### What you will do
Rewrite the records from the first line through the line containing "What do you see at coordinates (86, 280)", replacing every "screenshot" with "capture" and changing nothing else. Give only those lines.

=-=-=-=-=

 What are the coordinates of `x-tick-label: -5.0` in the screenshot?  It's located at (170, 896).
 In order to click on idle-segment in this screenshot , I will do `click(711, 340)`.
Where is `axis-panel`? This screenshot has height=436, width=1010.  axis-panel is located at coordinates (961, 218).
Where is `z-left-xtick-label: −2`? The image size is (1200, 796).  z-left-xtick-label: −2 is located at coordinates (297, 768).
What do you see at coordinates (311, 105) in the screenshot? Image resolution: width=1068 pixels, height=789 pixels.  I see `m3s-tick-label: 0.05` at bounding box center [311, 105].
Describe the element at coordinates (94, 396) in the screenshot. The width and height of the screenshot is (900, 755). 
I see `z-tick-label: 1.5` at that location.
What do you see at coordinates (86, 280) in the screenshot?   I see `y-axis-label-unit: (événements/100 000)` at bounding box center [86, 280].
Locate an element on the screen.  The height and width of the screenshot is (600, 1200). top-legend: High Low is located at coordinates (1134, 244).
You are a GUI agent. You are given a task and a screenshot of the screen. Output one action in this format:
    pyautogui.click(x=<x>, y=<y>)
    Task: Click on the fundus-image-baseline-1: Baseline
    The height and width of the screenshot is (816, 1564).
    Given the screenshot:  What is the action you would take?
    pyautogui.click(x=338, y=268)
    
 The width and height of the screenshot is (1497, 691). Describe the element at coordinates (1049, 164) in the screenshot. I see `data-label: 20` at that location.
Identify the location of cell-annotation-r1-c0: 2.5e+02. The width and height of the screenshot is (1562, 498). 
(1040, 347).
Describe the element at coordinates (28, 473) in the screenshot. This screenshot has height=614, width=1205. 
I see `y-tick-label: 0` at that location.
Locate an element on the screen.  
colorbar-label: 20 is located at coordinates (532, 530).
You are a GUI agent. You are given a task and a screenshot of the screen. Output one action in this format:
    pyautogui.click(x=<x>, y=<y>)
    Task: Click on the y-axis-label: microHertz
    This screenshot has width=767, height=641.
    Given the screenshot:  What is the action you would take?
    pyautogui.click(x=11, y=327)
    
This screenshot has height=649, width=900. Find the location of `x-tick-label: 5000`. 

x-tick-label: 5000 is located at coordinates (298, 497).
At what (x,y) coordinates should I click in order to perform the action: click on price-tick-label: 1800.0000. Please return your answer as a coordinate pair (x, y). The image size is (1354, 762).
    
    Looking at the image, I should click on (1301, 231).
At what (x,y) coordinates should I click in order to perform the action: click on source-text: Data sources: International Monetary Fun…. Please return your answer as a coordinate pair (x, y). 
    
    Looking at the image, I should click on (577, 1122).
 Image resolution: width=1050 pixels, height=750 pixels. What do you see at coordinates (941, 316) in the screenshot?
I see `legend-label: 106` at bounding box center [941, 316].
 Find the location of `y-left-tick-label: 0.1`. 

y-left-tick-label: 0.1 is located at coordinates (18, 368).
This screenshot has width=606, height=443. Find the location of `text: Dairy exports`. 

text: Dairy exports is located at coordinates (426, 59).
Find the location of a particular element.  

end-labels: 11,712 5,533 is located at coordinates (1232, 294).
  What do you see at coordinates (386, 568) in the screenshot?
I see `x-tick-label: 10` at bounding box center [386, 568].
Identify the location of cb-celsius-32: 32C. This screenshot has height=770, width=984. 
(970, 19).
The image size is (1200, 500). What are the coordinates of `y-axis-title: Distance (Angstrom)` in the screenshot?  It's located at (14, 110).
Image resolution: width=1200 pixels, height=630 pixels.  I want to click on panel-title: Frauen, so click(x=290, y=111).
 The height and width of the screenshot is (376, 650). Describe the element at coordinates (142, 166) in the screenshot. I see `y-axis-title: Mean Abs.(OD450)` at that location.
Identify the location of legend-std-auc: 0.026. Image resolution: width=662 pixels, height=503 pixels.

=-=-=-=-=

### Result of the task
 What are the coordinates of `x-tick-label: -5.0` in the capture?  It's located at (170, 896).
 In order to click on idle-segment in this capture , I will do `click(711, 340)`.
Where is `axis-panel`? This capture has height=436, width=1010.  axis-panel is located at coordinates (961, 218).
Where is `z-left-xtick-label: −2`? The image size is (1200, 796).  z-left-xtick-label: −2 is located at coordinates (297, 768).
What do you see at coordinates (311, 105) in the capture? Image resolution: width=1068 pixels, height=789 pixels.  I see `m3s-tick-label: 0.05` at bounding box center [311, 105].
Describe the element at coordinates (94, 396) in the capture. The width and height of the capture is (900, 755). 
I see `z-tick-label: 1.5` at that location.
What do you see at coordinates (86, 280) in the capture?   I see `y-axis-label-unit: (événements/100 000)` at bounding box center [86, 280].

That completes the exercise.